Some students were selected to be enrolled in a special program, where they were pulled out of class often to study at a more advanced level. Whether or not each student was enrolled in the special program is represented in the data from `special_program.csv`.

**Step 0:**  
Load in the following pacakges:

```
library(plyr)
library(dplyr)
library(tidyr)
library(ggplot2)
```

*If you get a big pink message saying, "You have loaded plyr after dplyr - this is likely to cause problems.", restart your kernel and then import these libraries. You might get other big pink messages, but these are usually fine.*

*Hint: You can get more info on the functions included in tidyr and dplyr [here](https://www.rstudio.com/wp-content/uploads/2015/02/data-wrangling-cheatsheet.pdf).*

**Step 1:**  
Read in the data and store the data in two different data frames.  


**Step 2:**  
Look at the first few rows and summary statistics in the main data frame (the one with the grades and days absent).  

**Step 3:**  
Convert this wide dataset to long data. 

*Remember*: long data should have the following three properties  

1. Every column is a variable.  
2. Every row is an observation.  
3. Every cell is a single value.

*Hint 1*: You can do this using the following three functions: `gather`, `spread`, and `separate`.  
*Hint 2*: You can select multiple columns with the colon notation (eg, Column1:Column13).  
*Hint 3*: Try to imagine what the long data format will look like before you begin. What will each column and row represent?  
*Hint 4*: If you're struggling with Hint 3, I put a sample of what this long data might look like in `long_preview.png` in the same directory as this notebook.  


**Step 4:**  
We will want to analyze the trend between number of days absent and average grade. Because the students enrolled in the special program are missing class for systematic reasons that are different from why other students are missing class, we'll want to remove from the analysis all students enrolled in the special program.  

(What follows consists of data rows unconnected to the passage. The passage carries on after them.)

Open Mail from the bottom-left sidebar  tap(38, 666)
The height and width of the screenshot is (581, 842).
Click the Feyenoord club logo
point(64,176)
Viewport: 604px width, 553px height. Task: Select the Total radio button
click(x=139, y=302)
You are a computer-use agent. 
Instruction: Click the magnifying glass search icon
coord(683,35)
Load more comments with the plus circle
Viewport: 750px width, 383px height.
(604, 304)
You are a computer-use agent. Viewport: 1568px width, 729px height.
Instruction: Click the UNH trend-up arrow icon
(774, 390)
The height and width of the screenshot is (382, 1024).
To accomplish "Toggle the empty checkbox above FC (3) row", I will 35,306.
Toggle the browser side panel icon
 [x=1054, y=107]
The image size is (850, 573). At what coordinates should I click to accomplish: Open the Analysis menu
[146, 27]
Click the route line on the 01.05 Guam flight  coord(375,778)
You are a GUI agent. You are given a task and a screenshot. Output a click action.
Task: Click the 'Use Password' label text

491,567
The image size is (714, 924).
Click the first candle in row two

Join the data frame storing whether students are enrolled in the special program with the data frame storing average grades.  


**Step 5:**  
Drop all students who are enrolled in the special program from the data frame.  


**Step 6:**  
Use a custom summarization function and the `ddply` function to calculate the sum of days absent and the average grade for each student (see Lab 06). *Note: there are $10,000$ students in the dataset, so I wouldn't print the entire output of this summarization to the screen.*


**Step 7:**  
Use the `ggplot` syntax to make a scatter plot showing the relationship between number of days absent (x-axis) and grade (y-axis). 


**Step 8:**  
What can you infer about the relationship between days absent and average grades based on the plot?